** Extract to read **
***

As shown in FIGS. 2-3, the handle retainer 70 is aligned with a distal end portion of the elongate handle 20, distal from the fulcrum body 21 of the lever 18. The term ‘distal end portion’ refers to alignment with the end or to the final third, quarter or fifth of the length of the elongate handle 20 (length not including the radius of the fulcrum body 21)

To release the elongate handle 20 from the handle retainer 70, the user pushes (e.g., flexes) the catch 72 vertically with their finger, to separate the detent 74 from the elongate handle 20. The deflection surface of the catch 72 may function as the handle releaser by being sized to receive a user's fingertip.

This disengagement of the handle retainer 70 is sufficient to allow the urger of the drum axle 13 to pull the line 14 hard enough to rotate the tensioner 37 back to its home position, the back-rotation of the tensioner 37 causing rotation of the lever 19 back to its rest position. The tensioning line 10 is now slack which allows the user to separate the anchor 14 from the pallet 3 and retract the tensioning line 10.

It would be appreciated that a different type of handle retainer and/or handle releaser could be implemented than that shown, such as a manually operated latch arrangement.

The mesh drive linkage can also be varied. FIGS. 5A-5B illustrate example alternative implementations of a mesh drive linkage connecting different axes. Instead of a sprocket and a loop, the driver is a gear and the tensioner drive input is a gear. The driver gear meshes directly or indirectly with the tensioner drive input gear. In FIG. 5A, the driver gear is a bevel gear 18A and the tensioner drive input gear is a bevel gear 42A. In FIG. 5B, the driver gear is a worm drive 18B and the tensioner drive input gear is a worm wheel 42B.

***

** Raw data **
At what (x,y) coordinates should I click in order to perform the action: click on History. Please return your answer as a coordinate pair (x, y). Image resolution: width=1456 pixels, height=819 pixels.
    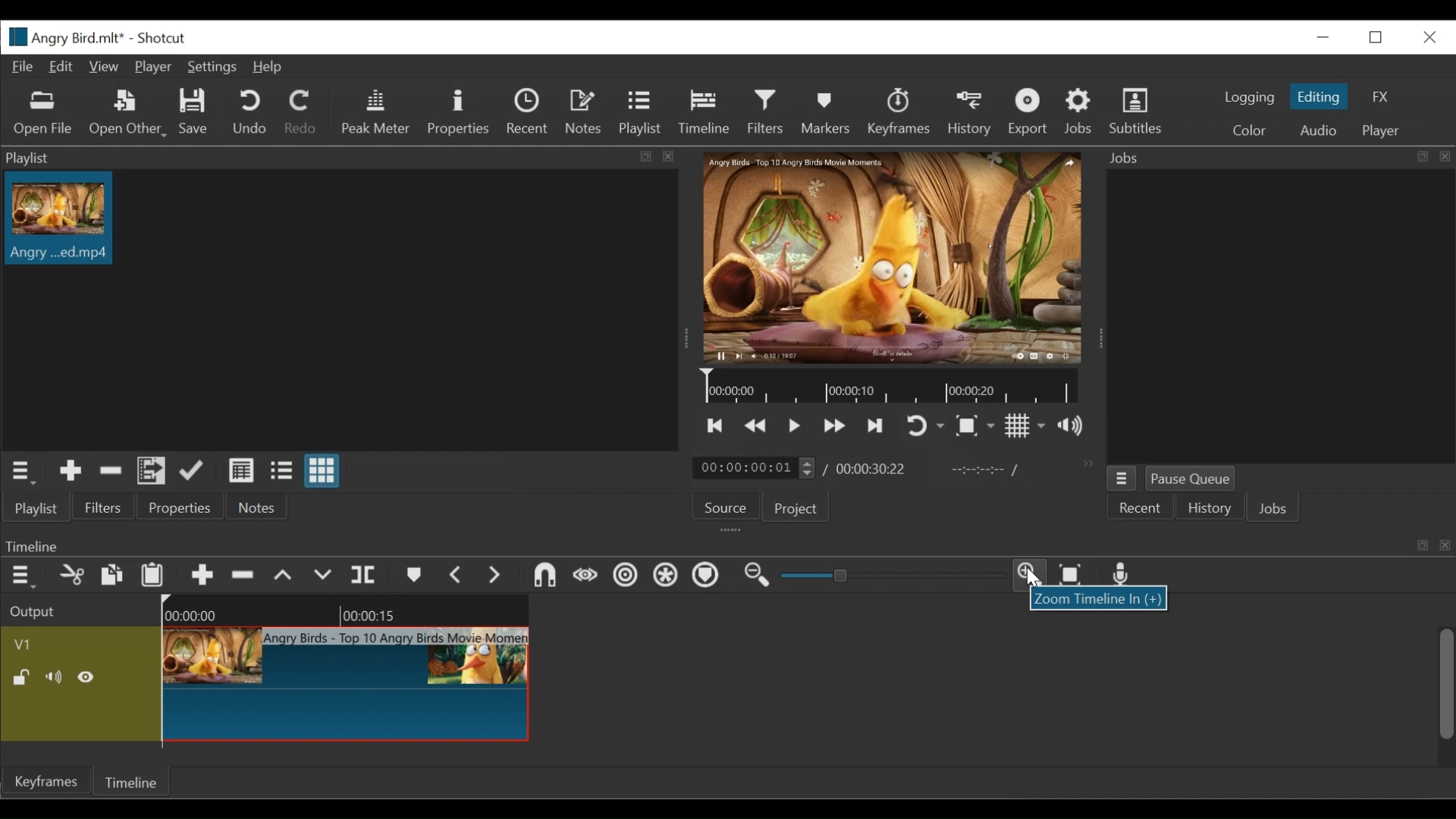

***

** Set task 1 **
Answer these questions using the tensioning-mechanism text.
(a) What does the user push to release the elongate handle 20 from the handle retainer 70?
(b) What alternative type of handle retainer is mentioned?
(c) In FIG. 5B, what serve as the driver gear and the tensioner drive input gear?
** Set task 2 **
Proceed with the tensioning-mechanism text, picking up after its final sentence about FIG. 5B.
The material was taken from a different source than the text.

** Exercise result 1 **
(a) The user pushes the catch 72 vertically with a finger, separating the detent 74 from the elongate handle 20.
(b) A manually operated latch arrangement.
(c) The driver gear is a worm drive 18B, and the tensioner drive input gear is a worm wheel 42B.

** Exercise result 2 **
FIG. 5B differs from FIGS. 2-5A in that the interface for receiving actuation force is a recess 19B configured to receive a drive key of a tool (not shown). The illustrated recess 19B is a polygonal recess in a top end face of the worm drive 18B. The illustrated worm drive 18B is upstanding (rotatable about an upright/vertical axis), with tool access from the upper portion 7 of the lid 1. Alternatively, the worm drive 18B may be mounted laterally (rotatable about a lateral/horizontal axis), with tool access from an upstanding side 5 of the lid 1. The polygonal recess 19B is for receiving a polygonal drive key having a polygonal end profile. The tool may be an electric tool capable of rotating the drive key. The illustrated polygonal recess 19B is a hexagonal recess. Alternatively, the polygonal recess 19B can be another suitable shape, such as star-shaped. The drive key may be a hex drive key, a star shaped drive key, or any other suitable drive key.

The mesh drive linkage may provide an interface: tensioner gear ratio of greater than 5:1 or greater than 10:1 or greater than 15:1. In an example implementation, eighteen turns of the interface turns the tensioner 37 by the required reflex angle from the home position to the tensioning position.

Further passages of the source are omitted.